Wednesday, November 6, 2019

The Nickel Boys


In the 1960s, bright but troubled teen Elwood Curtis is sentenced to the Nickel Academy, a notorious Florida reform school where survival is not guaranteed. Amid the brutality of institutional life, he befriends the cynical Turner, who sees Elwood’s idealism as a source of trouble. But as conditions worsen, both boys find their outlooks – and their loyalties – put to the test.
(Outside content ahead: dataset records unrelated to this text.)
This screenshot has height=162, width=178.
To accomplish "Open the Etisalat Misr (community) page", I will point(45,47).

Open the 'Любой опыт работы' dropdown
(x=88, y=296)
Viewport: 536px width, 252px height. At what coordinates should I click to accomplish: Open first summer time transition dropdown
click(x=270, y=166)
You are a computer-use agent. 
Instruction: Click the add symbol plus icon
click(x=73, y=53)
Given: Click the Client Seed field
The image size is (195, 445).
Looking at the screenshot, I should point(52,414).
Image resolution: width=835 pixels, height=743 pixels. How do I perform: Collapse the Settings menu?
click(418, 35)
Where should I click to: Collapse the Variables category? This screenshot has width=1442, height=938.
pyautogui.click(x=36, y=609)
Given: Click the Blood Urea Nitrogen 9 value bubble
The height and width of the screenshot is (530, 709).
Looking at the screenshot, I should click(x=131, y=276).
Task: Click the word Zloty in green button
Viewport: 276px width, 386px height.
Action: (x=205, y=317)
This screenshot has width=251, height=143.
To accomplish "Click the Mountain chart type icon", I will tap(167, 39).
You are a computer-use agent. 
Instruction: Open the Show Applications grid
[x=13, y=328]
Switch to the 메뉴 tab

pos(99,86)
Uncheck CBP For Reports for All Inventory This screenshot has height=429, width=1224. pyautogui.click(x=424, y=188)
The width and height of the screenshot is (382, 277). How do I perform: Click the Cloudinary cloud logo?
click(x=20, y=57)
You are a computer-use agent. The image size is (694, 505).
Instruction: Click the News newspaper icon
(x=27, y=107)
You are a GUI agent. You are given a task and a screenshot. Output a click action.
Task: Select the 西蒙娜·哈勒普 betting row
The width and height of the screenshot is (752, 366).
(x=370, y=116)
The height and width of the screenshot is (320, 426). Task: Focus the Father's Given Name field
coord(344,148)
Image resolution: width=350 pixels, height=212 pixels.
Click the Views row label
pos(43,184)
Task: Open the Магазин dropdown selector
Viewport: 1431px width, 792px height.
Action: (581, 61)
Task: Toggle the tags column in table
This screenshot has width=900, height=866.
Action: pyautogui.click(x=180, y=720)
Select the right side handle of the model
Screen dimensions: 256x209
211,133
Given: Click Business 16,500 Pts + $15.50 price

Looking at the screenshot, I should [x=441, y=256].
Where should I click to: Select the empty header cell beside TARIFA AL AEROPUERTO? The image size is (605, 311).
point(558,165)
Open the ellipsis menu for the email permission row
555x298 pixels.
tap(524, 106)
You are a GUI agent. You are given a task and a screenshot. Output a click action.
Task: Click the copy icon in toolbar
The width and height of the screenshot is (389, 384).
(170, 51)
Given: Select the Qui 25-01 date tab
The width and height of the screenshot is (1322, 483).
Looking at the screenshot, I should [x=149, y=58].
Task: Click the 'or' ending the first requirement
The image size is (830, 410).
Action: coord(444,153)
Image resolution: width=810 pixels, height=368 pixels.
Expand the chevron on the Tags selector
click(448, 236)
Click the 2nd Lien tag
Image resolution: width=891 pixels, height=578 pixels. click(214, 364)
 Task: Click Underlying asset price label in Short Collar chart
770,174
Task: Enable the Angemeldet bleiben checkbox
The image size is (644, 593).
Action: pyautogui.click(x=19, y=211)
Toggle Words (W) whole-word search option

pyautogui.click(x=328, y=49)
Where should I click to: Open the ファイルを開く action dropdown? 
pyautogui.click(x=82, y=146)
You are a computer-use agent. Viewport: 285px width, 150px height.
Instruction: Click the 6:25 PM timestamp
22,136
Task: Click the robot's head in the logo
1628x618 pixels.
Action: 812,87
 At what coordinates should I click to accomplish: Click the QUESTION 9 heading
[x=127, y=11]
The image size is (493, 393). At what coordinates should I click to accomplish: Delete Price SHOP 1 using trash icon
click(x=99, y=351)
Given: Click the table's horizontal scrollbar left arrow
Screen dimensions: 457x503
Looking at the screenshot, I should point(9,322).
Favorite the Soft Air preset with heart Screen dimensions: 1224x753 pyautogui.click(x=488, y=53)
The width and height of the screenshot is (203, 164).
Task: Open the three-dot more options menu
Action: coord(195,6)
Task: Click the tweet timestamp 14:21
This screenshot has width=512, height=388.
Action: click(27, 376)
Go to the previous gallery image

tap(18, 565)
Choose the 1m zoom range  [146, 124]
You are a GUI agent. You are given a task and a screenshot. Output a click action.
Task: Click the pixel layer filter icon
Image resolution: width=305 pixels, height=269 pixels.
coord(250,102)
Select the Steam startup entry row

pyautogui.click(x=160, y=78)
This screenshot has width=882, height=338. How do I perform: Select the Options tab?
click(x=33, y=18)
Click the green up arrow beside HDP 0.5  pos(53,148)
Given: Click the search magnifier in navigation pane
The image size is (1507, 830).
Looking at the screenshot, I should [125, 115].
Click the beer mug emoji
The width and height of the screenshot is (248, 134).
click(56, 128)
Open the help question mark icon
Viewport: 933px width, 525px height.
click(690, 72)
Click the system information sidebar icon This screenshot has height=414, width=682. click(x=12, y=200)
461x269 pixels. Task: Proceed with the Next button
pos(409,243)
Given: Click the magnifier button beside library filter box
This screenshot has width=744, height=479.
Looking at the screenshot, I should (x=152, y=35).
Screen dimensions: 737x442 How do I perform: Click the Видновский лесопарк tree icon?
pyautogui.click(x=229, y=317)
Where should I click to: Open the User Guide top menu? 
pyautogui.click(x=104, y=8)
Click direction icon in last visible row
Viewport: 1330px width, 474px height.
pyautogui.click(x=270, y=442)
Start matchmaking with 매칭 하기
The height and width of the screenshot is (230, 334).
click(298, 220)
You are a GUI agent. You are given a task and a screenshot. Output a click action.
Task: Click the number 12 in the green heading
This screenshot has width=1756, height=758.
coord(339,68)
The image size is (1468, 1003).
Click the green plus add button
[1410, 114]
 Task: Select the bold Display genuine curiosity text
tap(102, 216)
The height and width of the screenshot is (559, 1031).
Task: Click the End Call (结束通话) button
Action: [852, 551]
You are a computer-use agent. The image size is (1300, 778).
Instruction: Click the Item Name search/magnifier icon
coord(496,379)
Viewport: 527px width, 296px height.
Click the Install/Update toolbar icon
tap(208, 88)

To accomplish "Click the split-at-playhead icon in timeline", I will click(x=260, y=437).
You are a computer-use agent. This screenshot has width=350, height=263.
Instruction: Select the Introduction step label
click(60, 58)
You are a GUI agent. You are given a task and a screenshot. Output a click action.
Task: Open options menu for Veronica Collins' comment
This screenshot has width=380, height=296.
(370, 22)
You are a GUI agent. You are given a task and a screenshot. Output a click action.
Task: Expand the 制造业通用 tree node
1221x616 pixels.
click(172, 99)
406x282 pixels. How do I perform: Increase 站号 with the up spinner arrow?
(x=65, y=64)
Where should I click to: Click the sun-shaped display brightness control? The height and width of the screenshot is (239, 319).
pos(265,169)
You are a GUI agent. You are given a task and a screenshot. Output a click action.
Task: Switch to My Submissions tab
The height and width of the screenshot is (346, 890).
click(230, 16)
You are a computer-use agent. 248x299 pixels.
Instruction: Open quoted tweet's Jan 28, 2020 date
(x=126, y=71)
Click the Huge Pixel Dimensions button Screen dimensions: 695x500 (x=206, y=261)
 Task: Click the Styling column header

Fresh off the alt-history heels of the Underground Railroad, Colson Whitehead did a 180 to craft The Nickel Boys, a fictionalized take on the real-life Dozier School for Boys that reads as all too painfully real. A frank and unflinching look at institutional violence (beatings, rapes, and covered-up murders), the novel delivers shock without sensationalism. Whitehead’s straightforward approach and efficient prose create a matter-of-factness that lets the book’s horrors speak for themselves. At the same time, however, he also finds room to explore an ideological conflict between allies: Elwood, a steadfast believer in the power of truth and goodness and Turner, who is committed to doing what is necessary for survival. The complexity of their friendship builds toward an ending that would amount to a cheap twist in lesser hands but is played deftly here.

The Nickel Boys is not for the faint of stomach, and it takes a careful eye to catch everything going on beneath the surface gloss of casual violence, but for those up to the task, it is a book not easily forgotten.